第6話
数分かけて、拠点に近い湖の水辺へ戻った。先程の水辺より少しここは深く、あの魚が泳げるくらいの深さがある。目を凝らしてみると、チラホラと泳ぐあの魚の姿が見えた。
さてと。狩るならまずは、陸に近い奴を見つけないとな……。陸に近い水面に目を凝らして見回すと、右斜め方向に泳いでいるのが見えた。
おーいたいた。自分からだいたい7mくらい……少し遠いか。まあ、大丈夫か。他の奴に見つからなければ。よし。それじゃあ早速泳いでーーっとそうだ。水に入る前にここから一応あいつのレベル確認してから行くか。
スキル『鑑定』。
「名称 ワイルドフィッシュ 危険度 D LV10」
前見たのよりレベル低いけど、今の俺よりレベルが少し高いな。……まあでも、どうせ毒流せばイチコロか。それじゃ練習どうり体をくねくね動かして水面を進んで近く。

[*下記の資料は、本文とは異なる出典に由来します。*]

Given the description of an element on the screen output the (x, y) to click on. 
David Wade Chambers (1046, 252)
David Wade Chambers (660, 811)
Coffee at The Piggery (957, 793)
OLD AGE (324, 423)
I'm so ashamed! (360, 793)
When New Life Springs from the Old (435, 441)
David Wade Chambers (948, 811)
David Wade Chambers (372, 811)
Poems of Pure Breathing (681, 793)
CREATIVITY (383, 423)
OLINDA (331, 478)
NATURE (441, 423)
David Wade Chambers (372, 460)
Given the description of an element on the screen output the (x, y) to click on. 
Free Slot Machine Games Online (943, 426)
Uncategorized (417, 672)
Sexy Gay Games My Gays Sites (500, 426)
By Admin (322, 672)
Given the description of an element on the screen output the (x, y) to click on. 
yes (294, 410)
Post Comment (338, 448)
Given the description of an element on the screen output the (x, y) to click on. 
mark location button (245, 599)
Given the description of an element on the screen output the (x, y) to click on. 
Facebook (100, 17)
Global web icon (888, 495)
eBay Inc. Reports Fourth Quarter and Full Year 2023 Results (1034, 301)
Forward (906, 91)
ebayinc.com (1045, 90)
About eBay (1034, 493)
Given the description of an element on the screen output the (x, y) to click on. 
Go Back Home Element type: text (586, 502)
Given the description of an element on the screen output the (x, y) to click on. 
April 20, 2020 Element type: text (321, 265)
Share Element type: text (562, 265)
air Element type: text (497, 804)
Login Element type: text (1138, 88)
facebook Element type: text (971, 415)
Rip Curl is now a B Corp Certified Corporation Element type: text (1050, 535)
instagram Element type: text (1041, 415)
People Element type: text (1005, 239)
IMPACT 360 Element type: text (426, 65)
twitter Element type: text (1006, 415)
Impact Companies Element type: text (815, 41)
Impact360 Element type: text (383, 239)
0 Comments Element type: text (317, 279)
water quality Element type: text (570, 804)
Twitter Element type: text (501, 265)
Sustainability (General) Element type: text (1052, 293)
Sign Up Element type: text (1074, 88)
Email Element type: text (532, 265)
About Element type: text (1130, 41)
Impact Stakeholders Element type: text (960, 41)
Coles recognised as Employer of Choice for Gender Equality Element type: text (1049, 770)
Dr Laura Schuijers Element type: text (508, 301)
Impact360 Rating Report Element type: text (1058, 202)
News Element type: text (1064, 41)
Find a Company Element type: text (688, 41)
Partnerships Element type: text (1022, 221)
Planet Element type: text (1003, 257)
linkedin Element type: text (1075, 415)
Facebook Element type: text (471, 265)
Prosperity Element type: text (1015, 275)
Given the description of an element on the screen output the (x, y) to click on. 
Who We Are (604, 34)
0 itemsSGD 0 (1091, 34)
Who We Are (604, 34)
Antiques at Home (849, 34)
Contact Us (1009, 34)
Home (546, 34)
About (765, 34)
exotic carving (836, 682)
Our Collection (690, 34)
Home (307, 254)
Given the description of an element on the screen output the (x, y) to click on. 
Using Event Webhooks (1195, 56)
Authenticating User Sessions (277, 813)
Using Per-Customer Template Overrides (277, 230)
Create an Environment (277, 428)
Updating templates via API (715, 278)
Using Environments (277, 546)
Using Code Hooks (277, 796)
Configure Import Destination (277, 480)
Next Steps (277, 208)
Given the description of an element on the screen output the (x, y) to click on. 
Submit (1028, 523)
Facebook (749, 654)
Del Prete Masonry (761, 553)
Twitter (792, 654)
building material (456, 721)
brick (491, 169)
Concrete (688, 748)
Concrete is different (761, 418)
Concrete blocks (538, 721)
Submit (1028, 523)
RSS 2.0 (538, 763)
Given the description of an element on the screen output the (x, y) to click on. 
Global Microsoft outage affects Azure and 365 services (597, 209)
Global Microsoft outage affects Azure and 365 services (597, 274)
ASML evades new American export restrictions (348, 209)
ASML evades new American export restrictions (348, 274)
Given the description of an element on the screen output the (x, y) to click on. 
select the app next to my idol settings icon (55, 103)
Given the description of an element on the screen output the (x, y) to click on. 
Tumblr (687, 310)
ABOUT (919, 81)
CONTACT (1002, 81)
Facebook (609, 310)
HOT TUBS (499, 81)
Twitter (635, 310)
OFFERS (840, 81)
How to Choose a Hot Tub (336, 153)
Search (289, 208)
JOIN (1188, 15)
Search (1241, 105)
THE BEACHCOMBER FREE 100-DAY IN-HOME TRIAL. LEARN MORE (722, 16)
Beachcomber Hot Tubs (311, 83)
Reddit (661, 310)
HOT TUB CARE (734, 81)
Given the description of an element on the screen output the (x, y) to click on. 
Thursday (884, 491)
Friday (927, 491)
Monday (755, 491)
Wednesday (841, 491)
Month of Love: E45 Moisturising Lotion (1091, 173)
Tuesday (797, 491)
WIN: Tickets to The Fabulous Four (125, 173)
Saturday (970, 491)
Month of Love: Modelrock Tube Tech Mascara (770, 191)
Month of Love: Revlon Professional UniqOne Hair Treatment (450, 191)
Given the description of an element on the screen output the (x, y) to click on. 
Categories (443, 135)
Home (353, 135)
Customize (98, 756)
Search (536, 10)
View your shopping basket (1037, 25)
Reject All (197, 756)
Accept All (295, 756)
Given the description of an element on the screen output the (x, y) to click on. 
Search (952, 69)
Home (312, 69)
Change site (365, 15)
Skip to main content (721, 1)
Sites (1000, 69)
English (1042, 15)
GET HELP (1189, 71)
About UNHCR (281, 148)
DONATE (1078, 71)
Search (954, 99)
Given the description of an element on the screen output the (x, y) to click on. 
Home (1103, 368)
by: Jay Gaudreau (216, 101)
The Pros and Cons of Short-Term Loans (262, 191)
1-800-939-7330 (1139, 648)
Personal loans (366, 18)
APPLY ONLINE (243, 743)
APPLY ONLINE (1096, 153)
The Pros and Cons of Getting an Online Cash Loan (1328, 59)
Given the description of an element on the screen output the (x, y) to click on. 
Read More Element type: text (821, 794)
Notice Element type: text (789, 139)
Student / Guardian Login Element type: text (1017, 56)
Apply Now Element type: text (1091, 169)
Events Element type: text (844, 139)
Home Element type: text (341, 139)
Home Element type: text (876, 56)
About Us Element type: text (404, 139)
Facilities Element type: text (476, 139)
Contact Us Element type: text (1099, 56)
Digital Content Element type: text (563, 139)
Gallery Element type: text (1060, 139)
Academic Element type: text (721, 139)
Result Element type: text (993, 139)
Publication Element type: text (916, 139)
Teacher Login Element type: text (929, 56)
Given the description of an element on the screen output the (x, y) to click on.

あの魚まで約2m。流石にそろそろ気付かれると思ったが、幸いにも魚は気付いていないようだ。よし、それじゃそろそろ仕掛けるか。
水中に潜って、あの魚の後ろから……噛み付く!
んっ! 避けられて逃げられた!
噛みつこうとした瞬間、殺気でも察知したのか、魚がもの凄いスピードで逃げていった。
いや、いる。でも速っ! たった1秒くらいで気付くともう魚が5mくらい離れている。あまりの速さに驚いていると、今度は凄い勢いであの魚が突進して来た。
あっ、やば!
とっさの判断で水面に行き突進を避け、顔を出して一呼吸し、再び水中へ潜る。
ふぅー。危なかったぁ。何だあの突進速すぎだろ。猪といい勝負くらいで速かったぞ。スキルか何かか? まあ、それはいいとして、どうやって倒すかな……。後ろから攻撃しても、察知して一気に離れるから奇襲は不可能。んー。でも多分、噛み付いて毒流せば倒せると思うんだよなぁ。……あっ! そうだ。突進を避けて後ろに回って、そのままカウンター的な感じでやればいけるか? ……他に思い付かないし、これでいくしかないか。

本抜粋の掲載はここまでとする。